▶ _ASSIGNMENT_
Set down the entries that follow exactly as written, leaving out any images.

Collected data:
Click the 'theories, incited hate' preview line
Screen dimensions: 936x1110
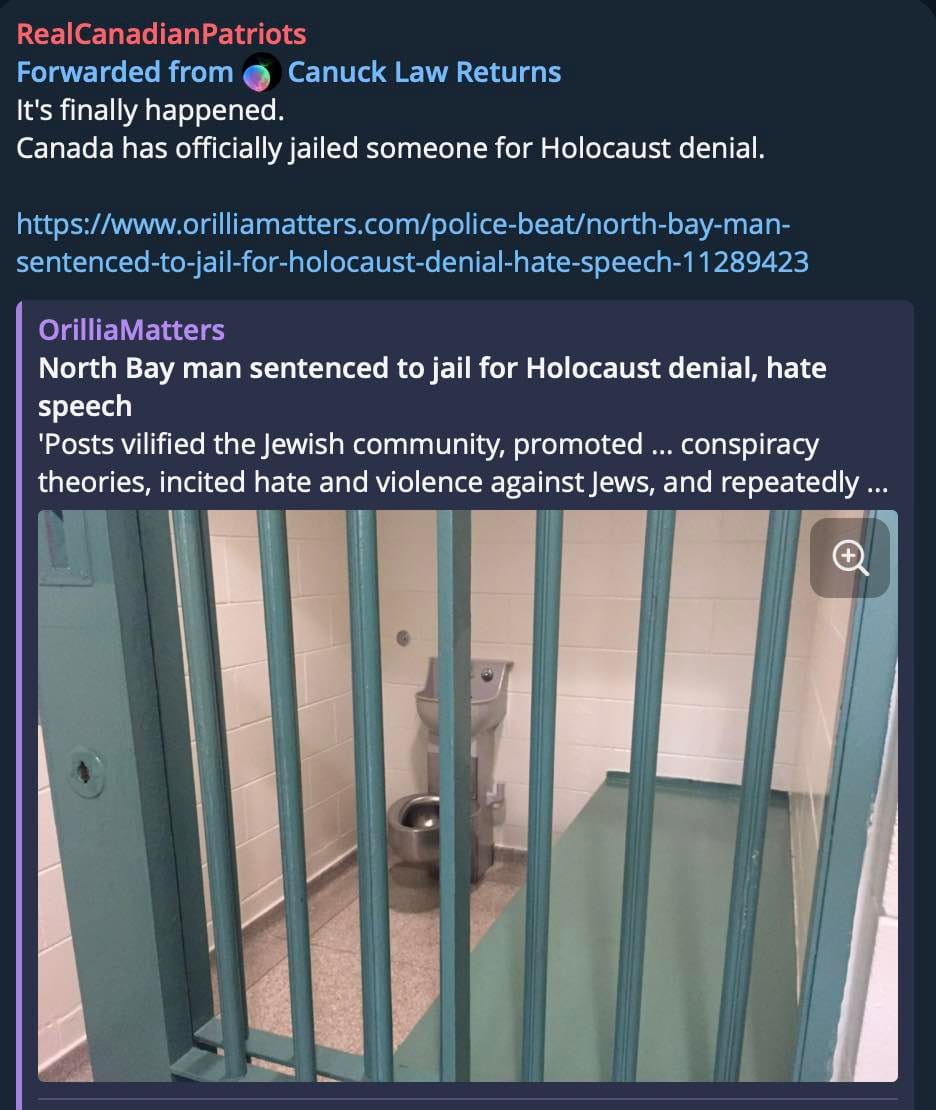tap(463, 482)
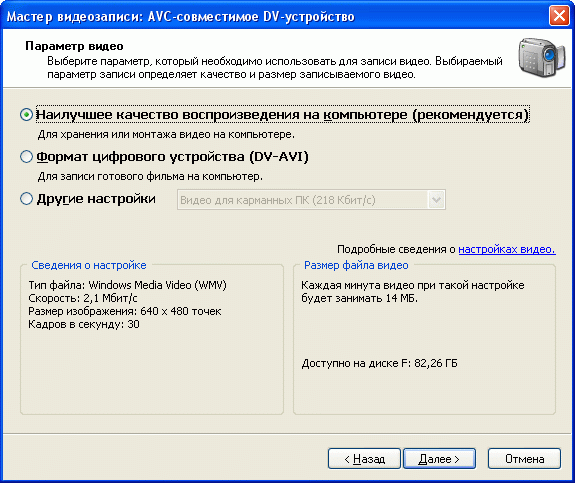This screenshot has height=483, width=575.
Task: Open the "настройках видео" hyperlink
Action: (507, 249)
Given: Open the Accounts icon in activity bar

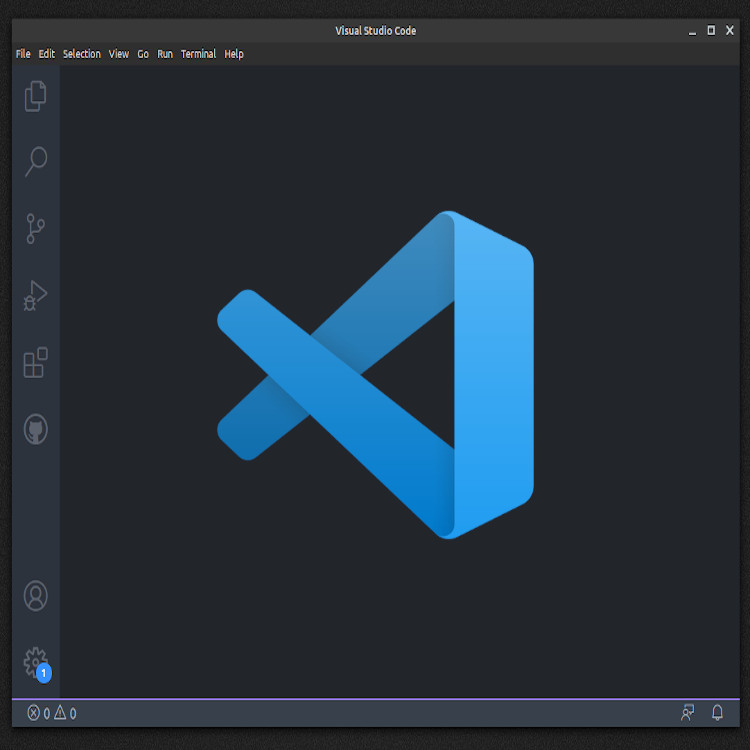Looking at the screenshot, I should 36,596.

▶ _REPLY TO THE TASK_
Click the 'theories, incited hate' preview line
Screen dimensions: 936x1110
tap(463, 482)
This screenshot has height=483, width=575.
Task: Open the "настройках видео" hyperlink
Action: (507, 249)
Given: Open the Accounts icon in activity bar

Looking at the screenshot, I should 36,596.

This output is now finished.